◆ **Dataset entries**:
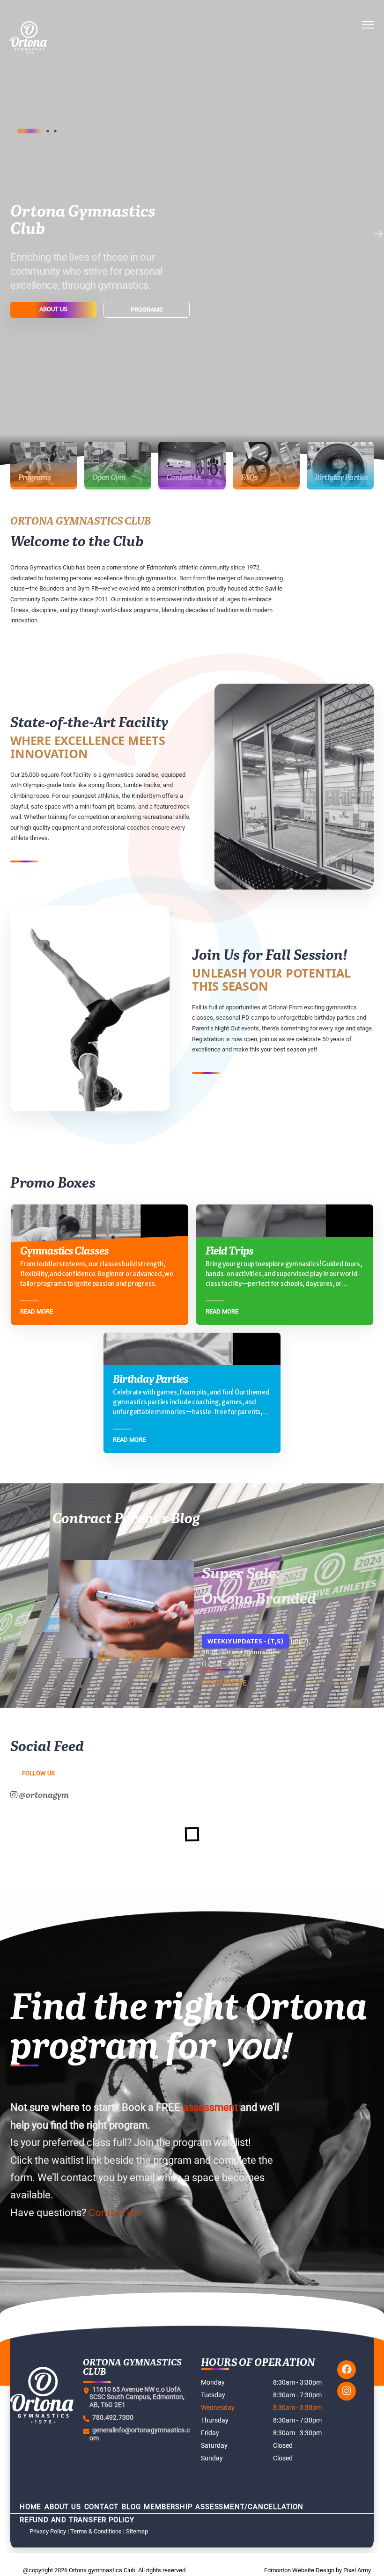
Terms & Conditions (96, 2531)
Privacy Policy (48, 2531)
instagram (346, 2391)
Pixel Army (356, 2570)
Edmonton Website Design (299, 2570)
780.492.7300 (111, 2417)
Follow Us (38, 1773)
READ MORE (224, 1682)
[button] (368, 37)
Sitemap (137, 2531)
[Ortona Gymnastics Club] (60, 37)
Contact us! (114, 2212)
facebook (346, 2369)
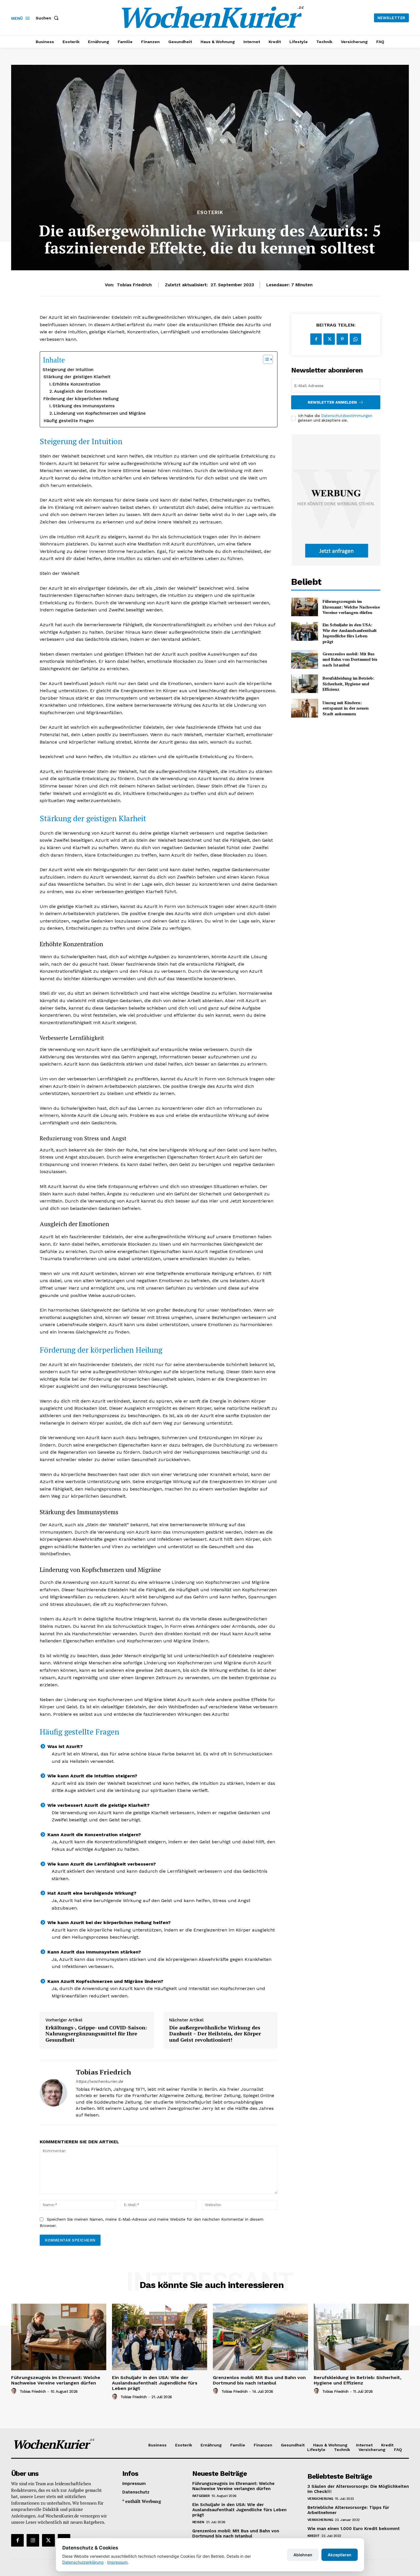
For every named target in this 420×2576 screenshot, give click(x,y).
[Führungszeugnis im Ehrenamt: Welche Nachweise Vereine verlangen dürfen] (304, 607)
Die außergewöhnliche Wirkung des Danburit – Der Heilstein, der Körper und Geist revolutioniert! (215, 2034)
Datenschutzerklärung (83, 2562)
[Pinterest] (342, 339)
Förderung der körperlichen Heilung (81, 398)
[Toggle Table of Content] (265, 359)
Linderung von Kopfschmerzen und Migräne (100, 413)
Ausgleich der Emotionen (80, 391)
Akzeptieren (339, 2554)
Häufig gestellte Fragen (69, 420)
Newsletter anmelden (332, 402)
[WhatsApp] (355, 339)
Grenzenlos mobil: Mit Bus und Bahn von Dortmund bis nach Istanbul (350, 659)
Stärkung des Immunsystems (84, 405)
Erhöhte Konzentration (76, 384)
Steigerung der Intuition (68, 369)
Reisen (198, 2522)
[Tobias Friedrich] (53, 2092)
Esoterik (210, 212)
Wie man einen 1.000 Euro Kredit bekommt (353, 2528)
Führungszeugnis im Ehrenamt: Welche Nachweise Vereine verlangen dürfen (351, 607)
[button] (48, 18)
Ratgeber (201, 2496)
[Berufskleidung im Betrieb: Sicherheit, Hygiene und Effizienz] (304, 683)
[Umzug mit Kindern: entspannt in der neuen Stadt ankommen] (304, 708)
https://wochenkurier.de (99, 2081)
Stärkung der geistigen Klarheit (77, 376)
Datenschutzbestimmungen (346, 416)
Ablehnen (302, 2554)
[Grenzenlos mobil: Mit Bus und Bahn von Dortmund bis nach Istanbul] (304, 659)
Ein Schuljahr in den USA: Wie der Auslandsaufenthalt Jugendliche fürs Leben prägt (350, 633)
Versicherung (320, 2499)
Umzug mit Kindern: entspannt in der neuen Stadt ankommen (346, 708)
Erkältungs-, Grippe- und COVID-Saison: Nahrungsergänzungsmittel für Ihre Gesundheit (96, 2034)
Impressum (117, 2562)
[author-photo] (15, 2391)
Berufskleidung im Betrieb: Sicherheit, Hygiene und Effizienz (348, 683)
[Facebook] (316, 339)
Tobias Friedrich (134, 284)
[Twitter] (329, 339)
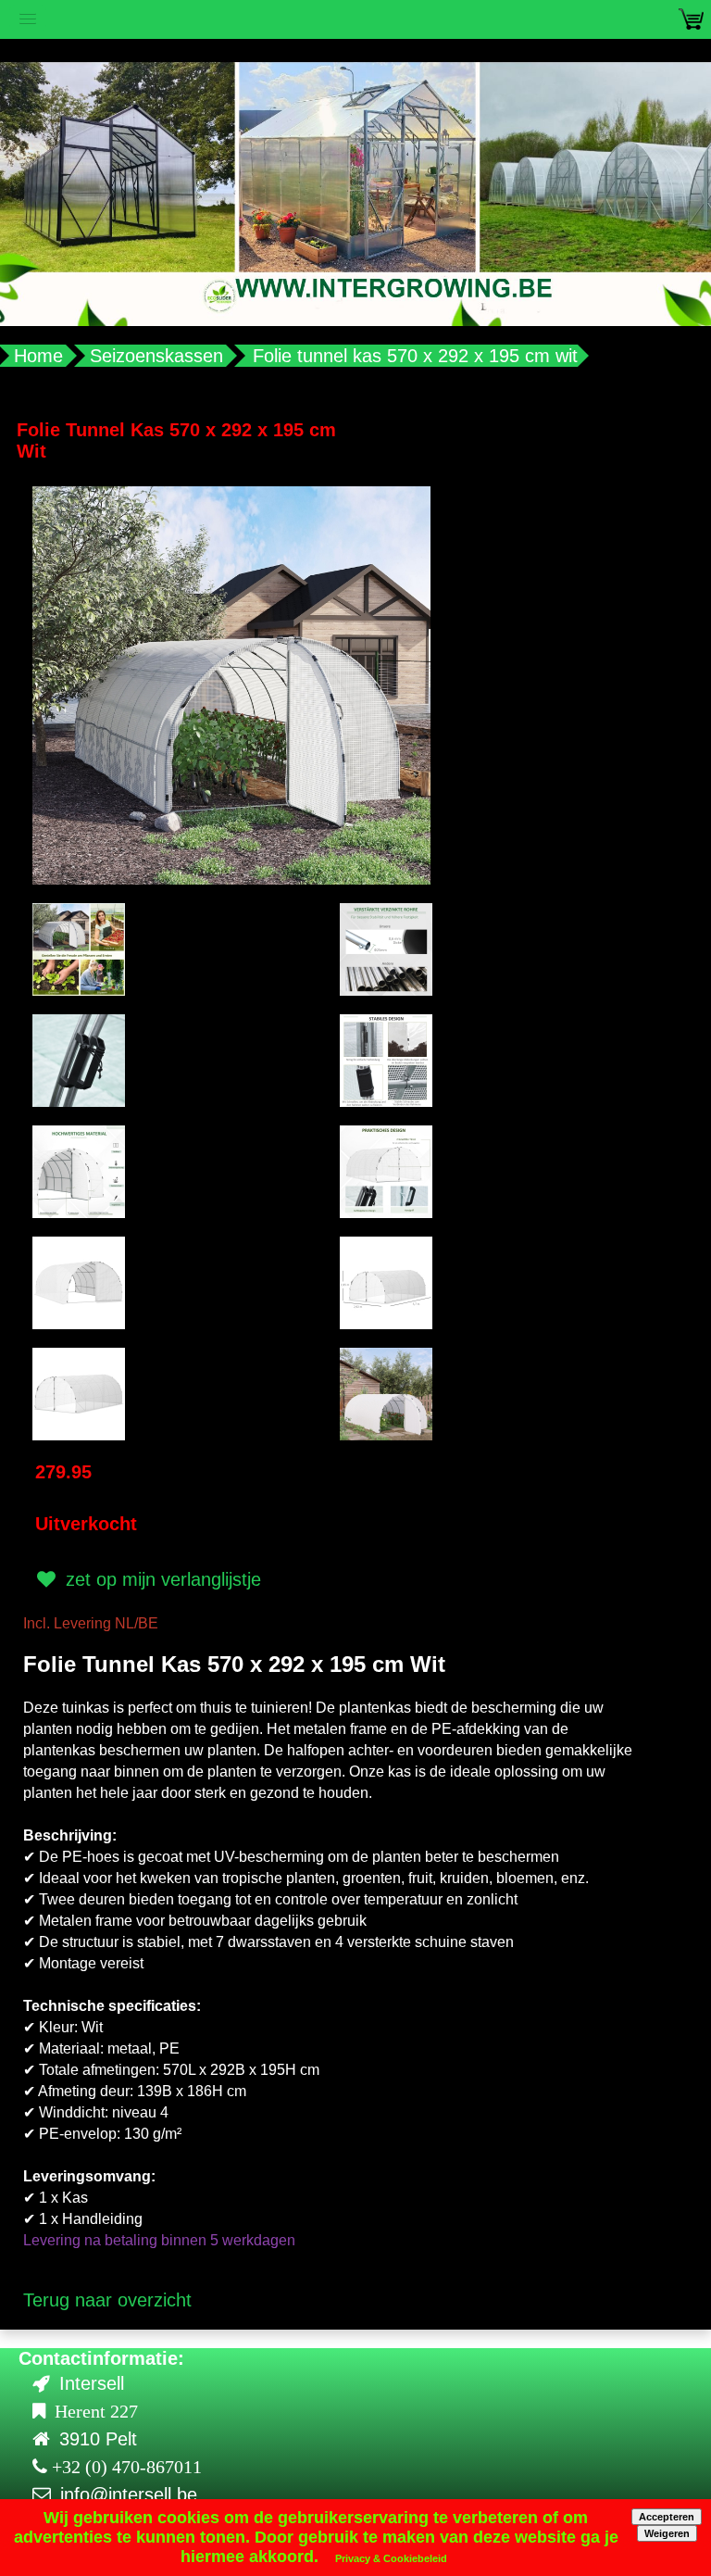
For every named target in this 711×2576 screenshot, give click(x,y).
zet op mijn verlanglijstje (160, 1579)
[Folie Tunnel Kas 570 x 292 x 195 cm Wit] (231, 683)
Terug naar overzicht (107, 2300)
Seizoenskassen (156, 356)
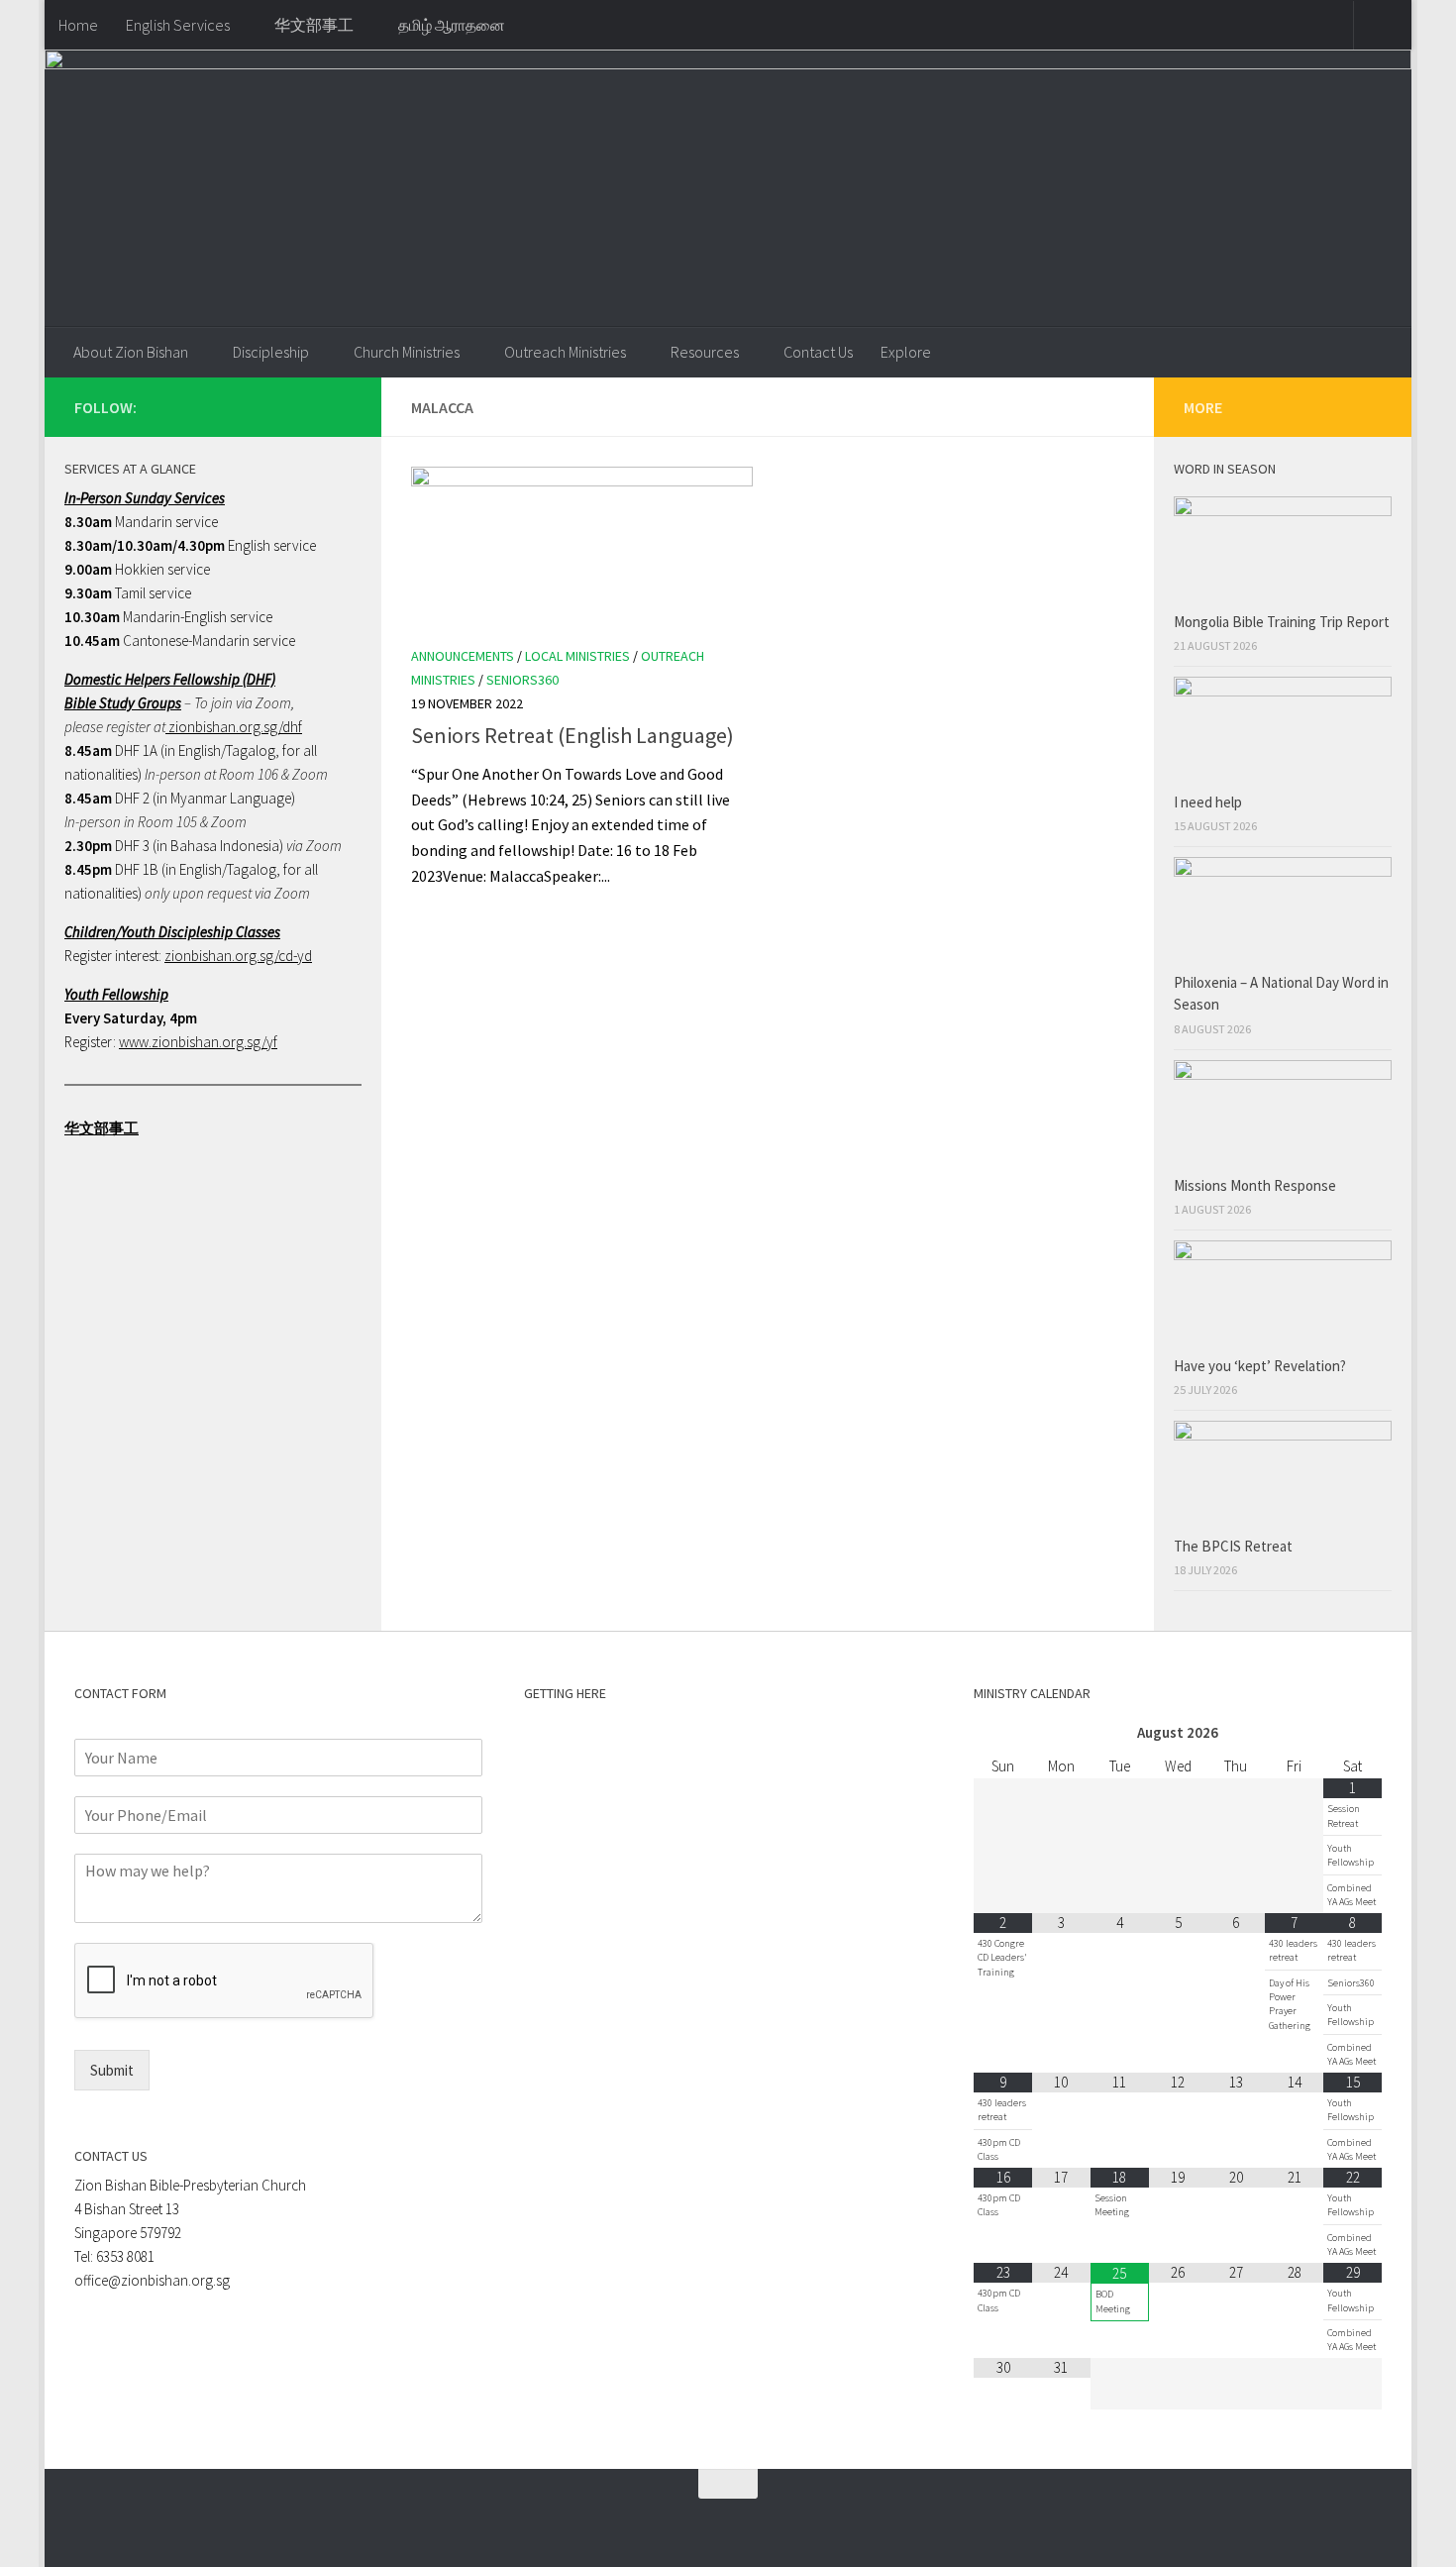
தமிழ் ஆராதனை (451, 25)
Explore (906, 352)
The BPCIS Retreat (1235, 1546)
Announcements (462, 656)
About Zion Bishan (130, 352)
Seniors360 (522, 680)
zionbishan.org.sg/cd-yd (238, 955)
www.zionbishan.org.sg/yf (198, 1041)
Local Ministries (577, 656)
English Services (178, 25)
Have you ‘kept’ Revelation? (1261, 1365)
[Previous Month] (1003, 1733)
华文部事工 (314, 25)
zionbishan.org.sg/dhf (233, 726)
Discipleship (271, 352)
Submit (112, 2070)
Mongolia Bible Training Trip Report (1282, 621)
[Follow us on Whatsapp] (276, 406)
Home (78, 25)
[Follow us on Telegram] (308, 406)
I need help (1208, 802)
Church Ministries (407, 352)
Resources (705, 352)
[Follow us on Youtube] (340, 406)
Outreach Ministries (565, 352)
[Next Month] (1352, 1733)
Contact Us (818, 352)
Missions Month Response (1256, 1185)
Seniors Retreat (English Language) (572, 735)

◆ **Work task**:
Apart from the images, every line above needs to be printed again exactly.

◆ **Result of the exercise**:
Terms & Conditions (96, 2531)
Privacy Policy (48, 2531)
instagram (346, 2391)
Pixel Army (356, 2570)
Edmonton Website Design (299, 2570)
780.492.7300 (111, 2417)
Follow Us (38, 1773)
READ MORE (224, 1682)
[button] (368, 37)
Sitemap (137, 2531)
[Ortona Gymnastics Club] (60, 37)
Contact us! (114, 2212)
facebook (346, 2369)
For every named target in this 420×2576 screenshot, give click(x,y).
[Führungszeugnis im Ehrenamt: Welche Nachweise Vereine verlangen dürfen] (304, 607)
Die außergewöhnliche Wirkung des Danburit – Der Heilstein, der Körper und Geist revolutioniert! (215, 2034)
Datenschutzerklärung (83, 2562)
[Pinterest] (342, 339)
Förderung der körperlichen Heilung (81, 398)
[Toggle Table of Content] (265, 359)
Linderung von Kopfschmerzen und Migräne (100, 413)
Ausgleich der Emotionen (80, 391)
Akzeptieren (339, 2554)
Häufig gestellte Fragen (69, 420)
Newsletter anmelden (332, 402)
[WhatsApp] (355, 339)
Grenzenlos mobil: Mit Bus und Bahn von Dortmund bis nach Istanbul (350, 659)
Stärkung des Immunsystems (84, 405)
Erhöhte Konzentration (76, 384)
Steigerung der Intuition (68, 369)
Reisen (198, 2522)
[Tobias Friedrich] (53, 2092)
Esoterik (210, 212)
Wie man einen 1.000 Euro Kredit bekommt (353, 2528)
Führungszeugnis im Ehrenamt: Welche Nachweise Vereine verlangen dürfen (351, 607)
[button] (48, 18)
Ratgeber (201, 2496)
[Berufskleidung im Betrieb: Sicherheit, Hygiene und Effizienz] (304, 683)
[Umzug mit Kindern: entspannt in der neuen Stadt ankommen] (304, 708)
https://wochenkurier.de (99, 2081)
Stärkung der geistigen Klarheit (77, 376)
Datenschutzbestimmungen (346, 416)
Ablehnen (302, 2554)
[Grenzenlos mobil: Mit Bus und Bahn von Dortmund bis nach Istanbul] (304, 659)
Ein Schuljahr in den USA: Wie der Auslandsaufenthalt Jugendliche fürs Leben prägt (350, 633)
Versicherung (320, 2499)
Umzug mit Kindern: entspannt in der neuen Stadt ankommen (346, 708)
Erkältungs-, Grippe- und COVID-Saison: Nahrungsergänzungsmittel für Ihre Gesundheit (96, 2034)
Impressum (117, 2562)
[author-photo] (15, 2391)
Berufskleidung im Betrieb: Sicherheit, Hygiene und Effizienz (348, 683)
[Facebook] (316, 339)
Tobias Friedrich (134, 284)
[Twitter] (329, 339)
For every named target in this 711×2576 screenshot, give click(x,y).
zet op mijn verlanglijstje (160, 1579)
[Folie Tunnel Kas 570 x 292 x 195 cm Wit] (231, 683)
Terug naar overzicht (107, 2300)
Seizoenskassen (156, 356)
தமிழ் ஆராதனை (451, 25)
Explore (906, 352)
The BPCIS Retreat (1235, 1546)
Announcements (462, 656)
About Zion Bishan (130, 352)
Seniors360 (522, 680)
zionbishan.org.sg/cd-yd (238, 955)
www.zionbishan.org.sg/yf (198, 1041)
Local Ministries (577, 656)
English Services (178, 25)
Have you ‘kept’ Revelation? (1261, 1365)
[Previous Month] (1003, 1733)
华文部事工 (314, 25)
zionbishan.org.sg/dhf (233, 726)
Discipleship (271, 352)
Submit (112, 2070)
Mongolia Bible Training Trip Report (1282, 621)
[Follow us on Whatsapp] (276, 406)
Home (78, 25)
[Follow us on Telegram] (308, 406)
I need help (1208, 802)
Church Ministries (407, 352)
Resources (705, 352)
[Follow us on Youtube] (340, 406)
Outreach Ministries (565, 352)
[Next Month] (1352, 1733)
Contact Us (818, 352)
Missions Month Response (1256, 1185)
Seniors Retreat (English Language) (572, 735)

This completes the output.